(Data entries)
☆ ☆ ☆ ☆ ☆ ☆ ☆
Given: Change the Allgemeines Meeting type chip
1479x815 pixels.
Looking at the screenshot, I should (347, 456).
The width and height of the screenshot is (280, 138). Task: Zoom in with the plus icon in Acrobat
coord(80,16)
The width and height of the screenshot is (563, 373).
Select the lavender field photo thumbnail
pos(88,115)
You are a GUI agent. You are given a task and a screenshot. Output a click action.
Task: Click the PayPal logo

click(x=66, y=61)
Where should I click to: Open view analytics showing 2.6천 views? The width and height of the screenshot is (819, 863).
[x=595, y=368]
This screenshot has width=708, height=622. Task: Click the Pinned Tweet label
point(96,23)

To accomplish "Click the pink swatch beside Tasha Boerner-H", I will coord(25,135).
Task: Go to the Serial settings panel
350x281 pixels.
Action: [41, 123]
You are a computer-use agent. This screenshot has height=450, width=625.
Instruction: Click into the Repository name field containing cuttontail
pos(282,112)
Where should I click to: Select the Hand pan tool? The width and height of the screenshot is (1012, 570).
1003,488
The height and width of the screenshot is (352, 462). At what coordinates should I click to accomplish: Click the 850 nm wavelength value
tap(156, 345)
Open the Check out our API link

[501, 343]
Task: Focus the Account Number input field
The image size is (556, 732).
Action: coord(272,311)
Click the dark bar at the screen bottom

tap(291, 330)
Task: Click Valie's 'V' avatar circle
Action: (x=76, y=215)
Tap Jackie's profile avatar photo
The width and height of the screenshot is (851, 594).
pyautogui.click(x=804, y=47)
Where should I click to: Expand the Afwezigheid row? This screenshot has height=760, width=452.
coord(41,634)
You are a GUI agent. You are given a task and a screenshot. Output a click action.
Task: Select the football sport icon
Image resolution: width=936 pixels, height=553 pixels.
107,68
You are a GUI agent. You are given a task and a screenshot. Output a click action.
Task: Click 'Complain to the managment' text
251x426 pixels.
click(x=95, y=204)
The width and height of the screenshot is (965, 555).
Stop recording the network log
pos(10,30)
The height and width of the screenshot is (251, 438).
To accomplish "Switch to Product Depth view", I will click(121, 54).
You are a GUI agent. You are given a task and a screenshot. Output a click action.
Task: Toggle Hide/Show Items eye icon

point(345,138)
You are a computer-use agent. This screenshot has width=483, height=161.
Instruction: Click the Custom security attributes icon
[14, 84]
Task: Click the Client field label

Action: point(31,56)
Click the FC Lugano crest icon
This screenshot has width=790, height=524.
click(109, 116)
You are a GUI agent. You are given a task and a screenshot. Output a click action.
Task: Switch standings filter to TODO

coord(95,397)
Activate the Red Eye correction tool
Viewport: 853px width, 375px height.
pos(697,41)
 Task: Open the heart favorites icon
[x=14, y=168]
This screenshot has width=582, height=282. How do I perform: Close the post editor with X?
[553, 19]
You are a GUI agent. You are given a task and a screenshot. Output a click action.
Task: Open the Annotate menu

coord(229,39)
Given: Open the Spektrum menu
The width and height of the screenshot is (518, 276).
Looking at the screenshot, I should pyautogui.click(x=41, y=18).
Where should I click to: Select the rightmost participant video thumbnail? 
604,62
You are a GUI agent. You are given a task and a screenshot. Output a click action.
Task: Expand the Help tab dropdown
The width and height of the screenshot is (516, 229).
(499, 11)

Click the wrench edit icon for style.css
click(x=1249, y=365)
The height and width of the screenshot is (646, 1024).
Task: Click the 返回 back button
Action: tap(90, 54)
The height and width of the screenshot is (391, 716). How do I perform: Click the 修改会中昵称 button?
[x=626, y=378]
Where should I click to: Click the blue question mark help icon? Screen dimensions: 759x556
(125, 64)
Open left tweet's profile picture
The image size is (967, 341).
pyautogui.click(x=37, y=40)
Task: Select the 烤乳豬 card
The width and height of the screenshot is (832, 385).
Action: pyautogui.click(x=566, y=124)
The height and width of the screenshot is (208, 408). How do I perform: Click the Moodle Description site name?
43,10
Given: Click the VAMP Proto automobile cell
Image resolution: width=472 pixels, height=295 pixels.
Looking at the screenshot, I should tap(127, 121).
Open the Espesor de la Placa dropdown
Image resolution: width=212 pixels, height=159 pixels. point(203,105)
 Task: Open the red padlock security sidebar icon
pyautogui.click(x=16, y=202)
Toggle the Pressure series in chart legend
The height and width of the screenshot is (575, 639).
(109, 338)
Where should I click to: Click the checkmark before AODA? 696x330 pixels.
☆ ☆ ☆ ☆ ☆ ☆ ☆
The expected answer is an exact copy of the lines beginning at the one with "Where should I click to: Click the blue" and running to the end of the entries above.

Where should I click to: Click the blue question mark help icon? Screen dimensions: 759x556
(125, 64)
Open left tweet's profile picture
The image size is (967, 341).
pyautogui.click(x=37, y=40)
Task: Select the 烤乳豬 card
The width and height of the screenshot is (832, 385).
Action: pyautogui.click(x=566, y=124)
The height and width of the screenshot is (208, 408). How do I perform: Click the Moodle Description site name?
43,10
Given: Click the VAMP Proto automobile cell
Image resolution: width=472 pixels, height=295 pixels.
Looking at the screenshot, I should tap(127, 121).
Open the Espesor de la Placa dropdown
Image resolution: width=212 pixels, height=159 pixels. point(203,105)
 Task: Open the red padlock security sidebar icon
pyautogui.click(x=16, y=202)
Toggle the Pressure series in chart legend
The height and width of the screenshot is (575, 639).
(109, 338)
Where should I click to: Click the checkmark before AODA? 696x330 pixels.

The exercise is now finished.